A study published by MSCI in 2022 looking at the All Countries World index found that while “many companies” are creating diversity, equity and inclusion (DEI) programmes aimed at improving representation of different demographic groups, ”it’s less clear whether they actually have improved gender diversity in companies and in the C-suite”.
The research noted: “Across the general workforce, and also executive management, even the most comprehensive DEI programmes appear to have had little impact. In fact, companies with [these] programmes have tended to have fewer women across the general workforce and in CEO and CFO roles.”

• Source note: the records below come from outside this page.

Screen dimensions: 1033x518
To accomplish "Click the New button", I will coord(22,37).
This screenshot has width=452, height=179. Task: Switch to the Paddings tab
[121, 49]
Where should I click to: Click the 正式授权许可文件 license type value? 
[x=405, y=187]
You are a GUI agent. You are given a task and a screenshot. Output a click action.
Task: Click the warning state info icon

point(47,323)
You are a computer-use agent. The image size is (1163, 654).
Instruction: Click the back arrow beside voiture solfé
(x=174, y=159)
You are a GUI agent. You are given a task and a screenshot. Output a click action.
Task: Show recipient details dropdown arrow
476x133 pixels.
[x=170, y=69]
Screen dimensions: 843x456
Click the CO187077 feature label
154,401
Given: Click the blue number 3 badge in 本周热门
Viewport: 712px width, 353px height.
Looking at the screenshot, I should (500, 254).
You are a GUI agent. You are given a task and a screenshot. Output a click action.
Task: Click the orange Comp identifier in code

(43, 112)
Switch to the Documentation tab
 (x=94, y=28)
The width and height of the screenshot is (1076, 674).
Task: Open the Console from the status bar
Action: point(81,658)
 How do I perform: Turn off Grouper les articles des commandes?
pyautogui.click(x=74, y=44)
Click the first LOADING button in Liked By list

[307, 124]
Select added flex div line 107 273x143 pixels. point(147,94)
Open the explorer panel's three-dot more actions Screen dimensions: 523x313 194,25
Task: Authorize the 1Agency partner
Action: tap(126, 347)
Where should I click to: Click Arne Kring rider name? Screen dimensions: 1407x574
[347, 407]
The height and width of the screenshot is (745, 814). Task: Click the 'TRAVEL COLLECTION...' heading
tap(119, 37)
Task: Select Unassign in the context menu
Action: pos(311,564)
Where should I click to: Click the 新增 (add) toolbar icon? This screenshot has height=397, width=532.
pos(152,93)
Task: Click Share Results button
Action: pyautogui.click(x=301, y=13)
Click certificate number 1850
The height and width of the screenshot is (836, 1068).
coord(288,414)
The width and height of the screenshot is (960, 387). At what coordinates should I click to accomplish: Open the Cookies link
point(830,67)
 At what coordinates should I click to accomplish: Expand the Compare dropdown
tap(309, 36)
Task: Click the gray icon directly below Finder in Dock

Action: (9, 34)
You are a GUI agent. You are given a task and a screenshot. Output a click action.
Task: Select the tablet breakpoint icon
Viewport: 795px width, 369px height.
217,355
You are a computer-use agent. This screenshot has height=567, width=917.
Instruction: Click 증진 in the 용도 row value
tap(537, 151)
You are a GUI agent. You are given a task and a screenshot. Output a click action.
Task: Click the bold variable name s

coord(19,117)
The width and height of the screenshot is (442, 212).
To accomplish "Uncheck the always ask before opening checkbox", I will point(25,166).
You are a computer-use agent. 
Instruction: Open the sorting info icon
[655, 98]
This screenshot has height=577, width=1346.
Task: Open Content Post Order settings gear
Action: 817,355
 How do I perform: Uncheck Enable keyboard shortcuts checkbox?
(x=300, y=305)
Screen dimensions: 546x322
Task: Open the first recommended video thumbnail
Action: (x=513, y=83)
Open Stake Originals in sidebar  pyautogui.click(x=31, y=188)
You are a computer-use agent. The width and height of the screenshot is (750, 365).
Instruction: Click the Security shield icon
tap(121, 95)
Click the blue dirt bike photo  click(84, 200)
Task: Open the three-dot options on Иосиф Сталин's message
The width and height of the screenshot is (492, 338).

Varlet says: “Before a company can join our investment universe, we need to check everything and it’s not easy. The difficult part is the data crunching and getting access to data. We need more transparency, both in company data and in their policies.”
Varlet would like more investors to ask the “difficult diversity questions” of companies and argues that private finance alongside state initiatives will be a powerful force in achieving SDG 5.
“If we are to meet SDG 5 then governments and states need to do more, but this isn’t going to be achieved by policy alone. It’s going to need to be a private/public approach with companies incentivised by investor pressure.”
[This story was updated on 16/9/2022 to correct data relating to the fund’s performance against its index].